### PAGE TEXT
——
Closed ScymnusRIP closed 1 year ago

ScymnusRIP commented 1 year ago

Is there a way to add one or more custom models to the available models or to the "fitting many models" routine? I'm imaging two ways:

padpadpadpad commented 1 year ago

Hi ScymnusRIP

In thermPerf a method of adding custom models is needed because the fitting process is done within the thermPerf package.

rTPC is basically a set of helper functions to fit the most common rTPC models, but the fitting process is done using nls.multstart and other packages. Consequently if you just wrote your own function, it would like work with the "fitting many models" routine, apart from you would have to set your own start values and lower and upper limits. I think calc_params() should also work out the box as it just uses the model object to calculate the extra traits.

That being said if you did want to add a function in I would happily help you add it. Things we would need are:

Happy to help where needed.
——
### RECORDS SHOWN
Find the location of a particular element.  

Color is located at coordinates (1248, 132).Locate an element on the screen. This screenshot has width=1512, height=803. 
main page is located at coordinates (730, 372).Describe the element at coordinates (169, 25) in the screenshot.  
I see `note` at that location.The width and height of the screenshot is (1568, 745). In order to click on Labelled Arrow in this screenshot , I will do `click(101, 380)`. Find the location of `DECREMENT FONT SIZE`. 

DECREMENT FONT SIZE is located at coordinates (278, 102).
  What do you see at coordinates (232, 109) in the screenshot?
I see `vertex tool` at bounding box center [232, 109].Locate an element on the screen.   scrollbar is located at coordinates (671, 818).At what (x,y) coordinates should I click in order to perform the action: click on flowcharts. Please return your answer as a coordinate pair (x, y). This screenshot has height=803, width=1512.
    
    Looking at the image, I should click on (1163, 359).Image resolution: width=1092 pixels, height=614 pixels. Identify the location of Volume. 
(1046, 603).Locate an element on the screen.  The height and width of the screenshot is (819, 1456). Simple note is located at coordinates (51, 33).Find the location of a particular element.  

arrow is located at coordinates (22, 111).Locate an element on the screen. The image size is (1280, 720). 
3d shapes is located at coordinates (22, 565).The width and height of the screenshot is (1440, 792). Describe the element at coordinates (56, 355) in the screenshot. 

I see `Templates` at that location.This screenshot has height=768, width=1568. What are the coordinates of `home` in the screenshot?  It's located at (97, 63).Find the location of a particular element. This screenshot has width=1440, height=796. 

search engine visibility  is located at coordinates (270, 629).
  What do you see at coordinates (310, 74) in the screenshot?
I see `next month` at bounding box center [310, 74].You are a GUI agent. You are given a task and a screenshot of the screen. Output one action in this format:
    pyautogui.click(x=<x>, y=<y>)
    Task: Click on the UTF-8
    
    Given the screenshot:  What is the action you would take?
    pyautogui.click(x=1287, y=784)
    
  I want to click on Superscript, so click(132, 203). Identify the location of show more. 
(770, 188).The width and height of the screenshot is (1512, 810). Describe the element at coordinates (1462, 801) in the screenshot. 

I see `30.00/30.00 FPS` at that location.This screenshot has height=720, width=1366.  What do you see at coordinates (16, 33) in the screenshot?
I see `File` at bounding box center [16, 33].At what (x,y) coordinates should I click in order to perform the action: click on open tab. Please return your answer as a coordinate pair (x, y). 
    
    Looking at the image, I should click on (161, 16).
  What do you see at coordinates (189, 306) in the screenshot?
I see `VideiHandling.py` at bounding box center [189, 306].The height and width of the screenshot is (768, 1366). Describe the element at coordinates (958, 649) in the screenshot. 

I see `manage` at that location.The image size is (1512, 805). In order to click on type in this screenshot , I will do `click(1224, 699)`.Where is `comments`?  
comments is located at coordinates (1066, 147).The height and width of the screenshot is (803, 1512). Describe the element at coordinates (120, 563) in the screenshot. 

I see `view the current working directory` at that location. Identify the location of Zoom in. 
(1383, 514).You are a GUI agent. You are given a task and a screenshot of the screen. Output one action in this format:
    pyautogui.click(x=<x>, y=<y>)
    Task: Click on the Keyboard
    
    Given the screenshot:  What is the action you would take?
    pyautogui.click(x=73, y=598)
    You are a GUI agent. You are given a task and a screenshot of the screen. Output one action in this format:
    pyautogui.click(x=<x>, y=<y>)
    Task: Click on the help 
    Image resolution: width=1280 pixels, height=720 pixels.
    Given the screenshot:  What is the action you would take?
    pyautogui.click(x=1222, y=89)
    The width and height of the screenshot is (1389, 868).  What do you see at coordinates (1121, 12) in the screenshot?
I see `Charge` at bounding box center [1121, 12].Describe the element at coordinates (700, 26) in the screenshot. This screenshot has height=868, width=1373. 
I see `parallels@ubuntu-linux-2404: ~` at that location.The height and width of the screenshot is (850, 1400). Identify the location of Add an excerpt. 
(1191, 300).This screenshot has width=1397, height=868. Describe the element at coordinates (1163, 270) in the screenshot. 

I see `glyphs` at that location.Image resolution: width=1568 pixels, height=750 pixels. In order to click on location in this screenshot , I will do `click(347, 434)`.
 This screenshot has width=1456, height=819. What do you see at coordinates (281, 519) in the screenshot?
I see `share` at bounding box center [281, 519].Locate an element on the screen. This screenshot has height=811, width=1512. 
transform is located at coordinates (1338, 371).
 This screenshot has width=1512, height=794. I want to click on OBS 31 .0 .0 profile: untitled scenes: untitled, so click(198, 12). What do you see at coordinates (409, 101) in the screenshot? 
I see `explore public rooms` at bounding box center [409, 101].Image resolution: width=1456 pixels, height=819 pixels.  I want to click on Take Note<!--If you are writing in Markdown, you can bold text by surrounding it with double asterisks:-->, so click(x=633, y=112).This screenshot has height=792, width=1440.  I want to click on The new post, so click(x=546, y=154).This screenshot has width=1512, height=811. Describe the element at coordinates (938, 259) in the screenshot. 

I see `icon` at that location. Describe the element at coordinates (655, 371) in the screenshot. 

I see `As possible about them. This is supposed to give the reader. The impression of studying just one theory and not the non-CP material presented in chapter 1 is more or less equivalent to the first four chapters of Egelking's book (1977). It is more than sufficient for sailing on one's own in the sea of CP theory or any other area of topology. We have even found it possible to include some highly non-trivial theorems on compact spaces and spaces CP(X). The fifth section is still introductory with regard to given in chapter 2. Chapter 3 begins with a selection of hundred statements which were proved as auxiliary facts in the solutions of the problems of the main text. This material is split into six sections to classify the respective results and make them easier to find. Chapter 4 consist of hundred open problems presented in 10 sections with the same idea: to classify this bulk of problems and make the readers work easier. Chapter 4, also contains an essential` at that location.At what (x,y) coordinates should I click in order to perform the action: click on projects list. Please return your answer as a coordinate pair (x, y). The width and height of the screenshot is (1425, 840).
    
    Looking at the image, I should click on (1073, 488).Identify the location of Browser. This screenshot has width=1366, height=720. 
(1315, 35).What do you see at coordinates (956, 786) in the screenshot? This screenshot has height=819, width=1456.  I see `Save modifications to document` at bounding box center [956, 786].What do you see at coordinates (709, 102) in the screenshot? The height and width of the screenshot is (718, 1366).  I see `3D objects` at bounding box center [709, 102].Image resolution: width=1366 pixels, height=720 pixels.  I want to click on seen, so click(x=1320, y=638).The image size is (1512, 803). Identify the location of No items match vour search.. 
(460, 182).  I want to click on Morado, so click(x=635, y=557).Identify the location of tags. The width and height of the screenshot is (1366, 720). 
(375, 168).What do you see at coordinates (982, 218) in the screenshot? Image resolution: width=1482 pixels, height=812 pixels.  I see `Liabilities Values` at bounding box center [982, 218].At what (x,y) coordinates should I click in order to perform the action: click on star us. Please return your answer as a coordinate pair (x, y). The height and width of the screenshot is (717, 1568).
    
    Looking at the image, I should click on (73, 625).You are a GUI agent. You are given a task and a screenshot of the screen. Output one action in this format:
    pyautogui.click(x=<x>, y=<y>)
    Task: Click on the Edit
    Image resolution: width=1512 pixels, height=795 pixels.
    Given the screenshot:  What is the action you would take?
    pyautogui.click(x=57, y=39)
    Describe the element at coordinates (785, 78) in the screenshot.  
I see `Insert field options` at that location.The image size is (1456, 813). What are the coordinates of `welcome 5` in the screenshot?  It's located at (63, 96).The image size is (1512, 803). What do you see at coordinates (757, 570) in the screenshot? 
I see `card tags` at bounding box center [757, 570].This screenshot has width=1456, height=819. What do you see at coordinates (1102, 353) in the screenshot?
——
### INSTRUCTION
Swap "helper functions" for "utility functions" in the passage of the custom-models thread from "Is there a way" to "the extra traits.", and write out that passage. The lines after the thread come from a different source.

### WRITTEN REPLY
Is there a way to add one or more custom models to the available models or to the "fitting many models" routine? I'm imaging two ways:

padpadpadpad commented 1 year ago

Hi ScymnusRIP

In thermPerf a method of adding custom models is needed because the fitting process is done within the thermPerf package.

rTPC is basically a set of utility functions to fit the most common rTPC models, but the fitting process is done using nls.multstart and other packages. Consequently if you just wrote your own function, it would like work with the "fitting many models" routine, apart from you would have to set your own start values and lower and upper limits. I think calc_params() should also work out the box as it just uses the model object to calculate the extra traits.